I am having trouble following these steps in a reading on multivariable calculus.
Due to a change of variables:
$ \displaystyle\int_0^1 \int_0^s v^7 dv \, ds = \int_0^1 \int_s^1 s^7 dv \, ds$
Could anyone explain how you make the substitution to get to the right equation? What is the 'change of variable' that is applied? Thanks!!
What I tried
I've tried sketching a region, and applying substitutions, but what I'm stuck on is the order of integration isn't changing (dv ds both times), so I'm not sure how to rewrite it in this form.

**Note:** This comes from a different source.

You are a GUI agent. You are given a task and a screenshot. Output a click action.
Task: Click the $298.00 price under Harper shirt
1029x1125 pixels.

One other note -- I realize you can evaluate each side independently and get the same answer, that's not what I'm worried about here. What I'm trying to understand is the change of variables that equates both sides of the equation.

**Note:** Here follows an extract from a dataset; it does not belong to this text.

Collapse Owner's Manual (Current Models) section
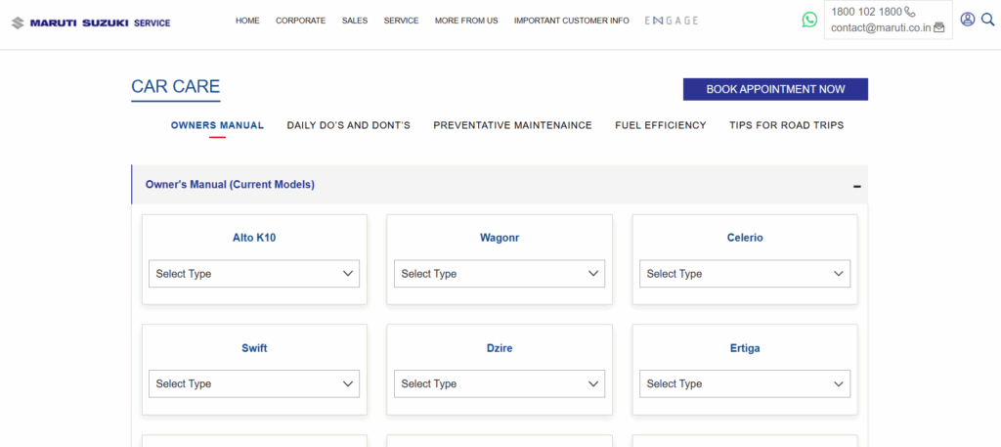(856, 185)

As the letters used do not affect the result we can just swap the letter assigned to $v$ and $s$ $$\int_0^1 \int_0^s v^7 dv \, ds = \int_0^1 \int_0^v s^7 ds \, dv$$ and then by studying the regions of integration we have that $$0\le v\le1$$ $$0\le s\le v$$ So swapping the order of integration we get that $$s\le v \le 1$$ $$0\le s \le 1$$ and hence we get the required result $$\int_0^1 \int_0^s v^7 dv \, ds = \int_0^1 \int_0^v s^7 ds \, dv=\int_0^1 \int_s^1 s^7 dv \, ds$$